* _課題_
特定行政書士について書かれた文章を読んで、次の問いに答えなさい。
1. 令和2年度の特定行政書士法定研修は全部で何時間か。
2. 「行政書士法の一部を改正する法律」が施行されたのはいつか。
3. 特定行政書士ができるようになった業務は、元々どの資格者しかできなかったか。

* _本文抜粋_
+ + +
「特定」行政書士を取得しました
令和2年度の特定行政書士法定研修全18時間を受講し、考査試験も無事通過。
晴れて「特定」行政書士となりました。
でも特定行政書士って何?普通の行政書士の資格と違うの?という声が聞こえてきます(幻聴かな?笑)。
そこで、今回は特定行政書士と行政書士の違いについて解説していきます。
特定行政書士とは?行政書士との違いは?
日本行政書士会連合会から言葉を借りますと、平成26年6月に公布された「行政書士法の一部を改正する法律」により、日本行政書士会連合会(以下「日行連」といいます。)が実施する特定の研修を修了した行政書士は、行政書士が作成した官公署に提出する書類に係る許認可等に関する審査請求、異議申立て、再審査請求等行政庁に対する不服申立ての手続について代理し、及びその手続について官公署に提出する書類を作成することを業とすることができることとされました。とあります。これが「特定」が付いた行政書士しかできない業務となり、普通の行政書士との違いになります。この改正法が平成26年12月27日に施行され、第1回目の法定研修及び考査試験が平成27年から開始されました。まだ、比較的新しい制度なんですね。そのためか、資格取得のハードルが高いのか、行政書士登録者数が約5万人で、そのうち特定行政書士は約4,400人と約12人に1人しかいません。
元々は弁護士しかできなかった業務でしたが、特定行政書士になればできるようになった。ということだけでもすごいことだと思いますので、今後特定行政書士を目指す方が増えて行くかもしれませんね。
特定行政書士になるには?
では、特定行政書士になるための要件を見ていきましょう。
+ + +
* _提供情報_
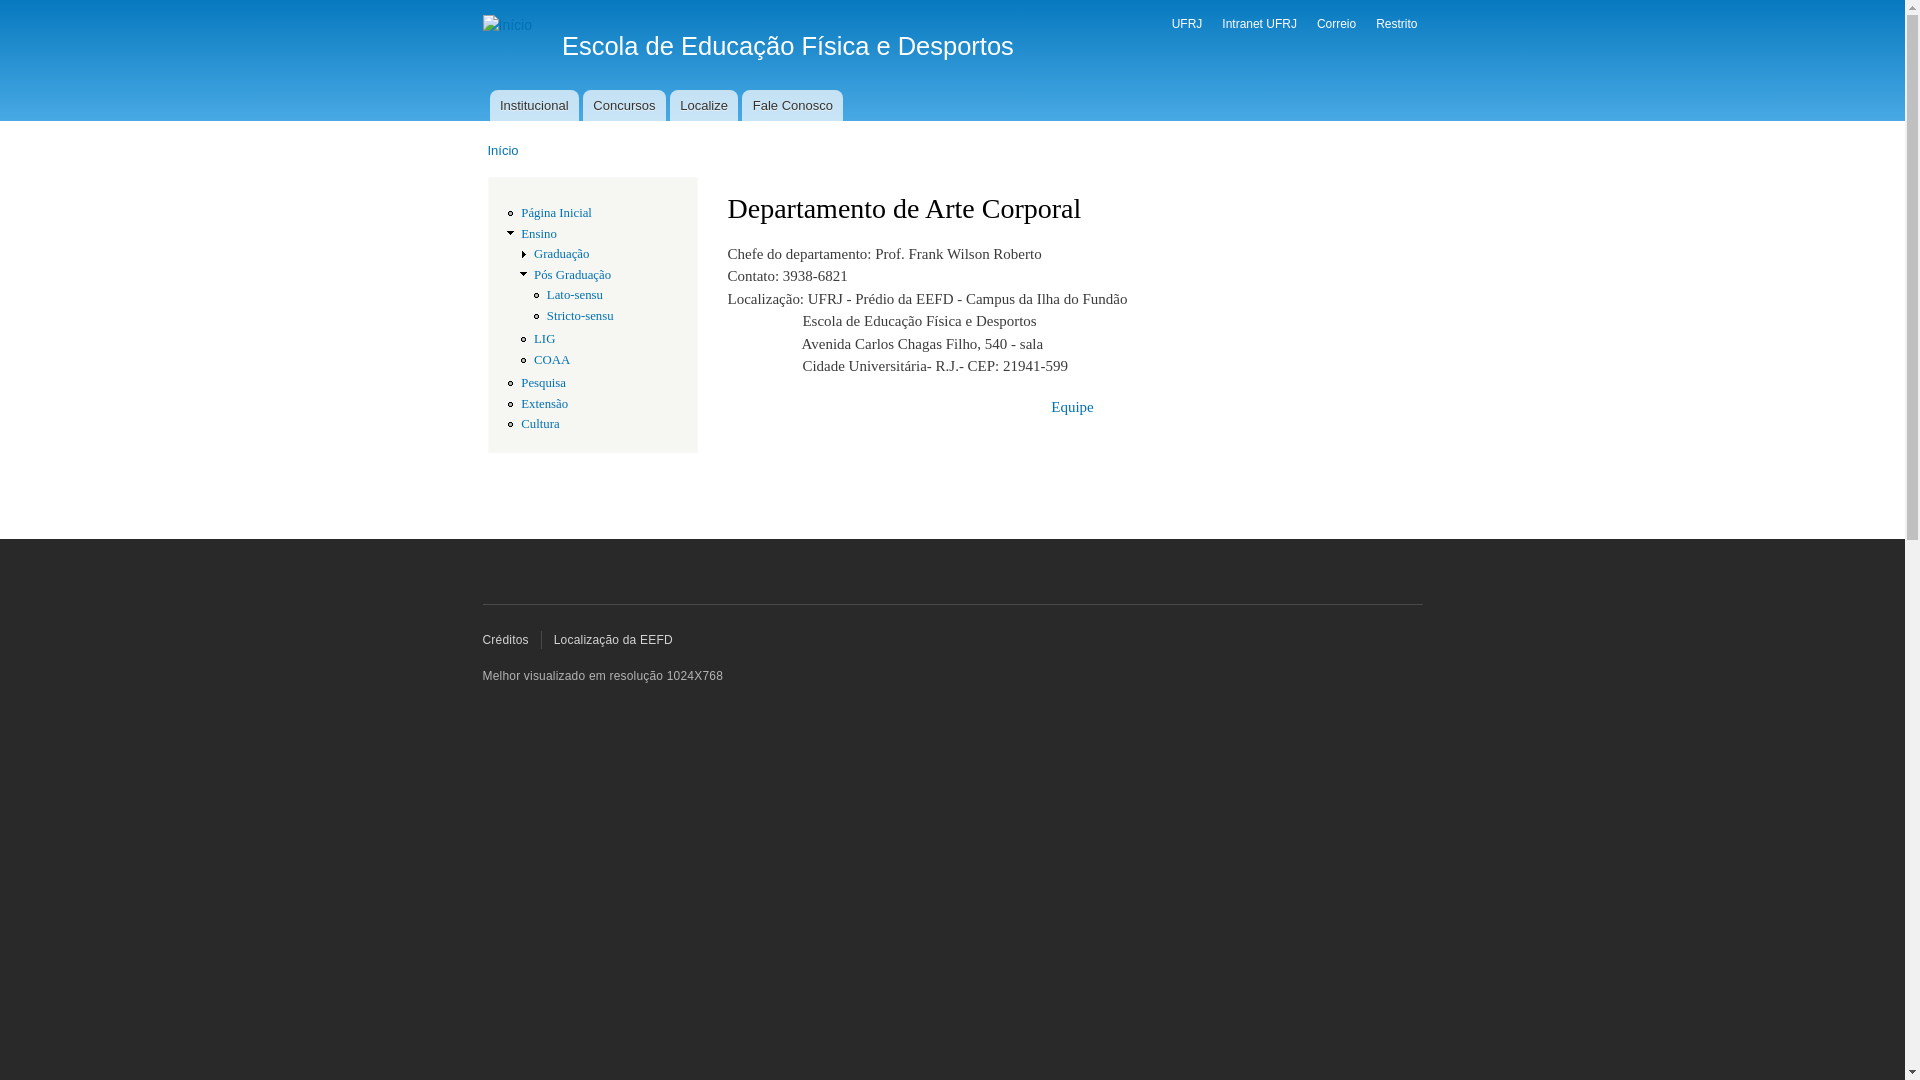 The width and height of the screenshot is (1920, 1080). I want to click on Institucional, so click(534, 106).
+ + +
* _解答_
1. 18時間
2. 平成26年12月27日
3. 弁護士